The guides glanced at each other; Melinna shrugged. “I don’t see why not. We haven’t been that way for at least as long as we haven’t seen Goldberry and Iarwain. Might as well wander across the mountains after Imladris, since we’re going east anyway.”

Erestor wrinkled his nose. “Amroth and Nimrodel are so gloomy,” he observed with a hint of regret. “All that melodrama about rivers and the good old days and only speaking Silvan and not getting married because of – Melinna, remind me, why won’t she marry him?”

“I’m not sure there is a reason,” said Melinna. “She does look very pretty languishing beside her waterfall, though.”

“So she does,” said Erestor dryly and sighed. “I was looking forward to spending a while talking nonsense with Iarwain. I daresay that can wait, though.”

Lord Círdan was very nearly frowning. “If it happens to inconvenience you –”

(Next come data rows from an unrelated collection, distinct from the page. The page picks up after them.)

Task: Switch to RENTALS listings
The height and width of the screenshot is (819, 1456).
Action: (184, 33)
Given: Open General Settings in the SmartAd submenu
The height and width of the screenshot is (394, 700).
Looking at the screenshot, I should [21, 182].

“Oh, not at all,” said Melinna, bestowing upon the Shipwright a smile of such presumptuous graciousness that Glorfindel’s suppressed ill temper flared up at once. He was actually amazed when Círdan’s expression of concern cleared and was replaced by what seemed to be genuine relief. She went on, “We can always avoid Nimrodel and I’ve been meaning to visit Galadriel for a while, as it happens. Somehow we always miss their visits to Imladris. We met a mortal woman on the way here who had a recipe for an absolutely fast onion skin dye. Colourfast and lightfast. I was amazed. You can get such a good orange but it’s not normally lightfast at all. Galadriel’s bound to be interested.”

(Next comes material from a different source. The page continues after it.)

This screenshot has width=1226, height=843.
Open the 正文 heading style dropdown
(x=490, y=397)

“She’s not going to show you how to weave her special cloth,” said Erestor, not quite under his breath. “Secret, you know. Can’t go sharing that.”

She made a face at him. “Maybe not this time. One day!”

“I think that perhaps a little more than thread goes into Galadriel’s web,” murmured Círdan the Shipwright, a glimmer of laughter in his eyes. “You may be forever disappointed.”

“Well, I know that. Still, it’s worth a try. So the letter, then –?”

“Of course. It’s hardly urgent, but I should be sorry if it fell into the wrong hands. Many thanks.”

“Not at all,” said Erestor, tucking the letter away with the sealed black-and-gold pouch of dispatches for Imladris. “We may even deliver it within the century!”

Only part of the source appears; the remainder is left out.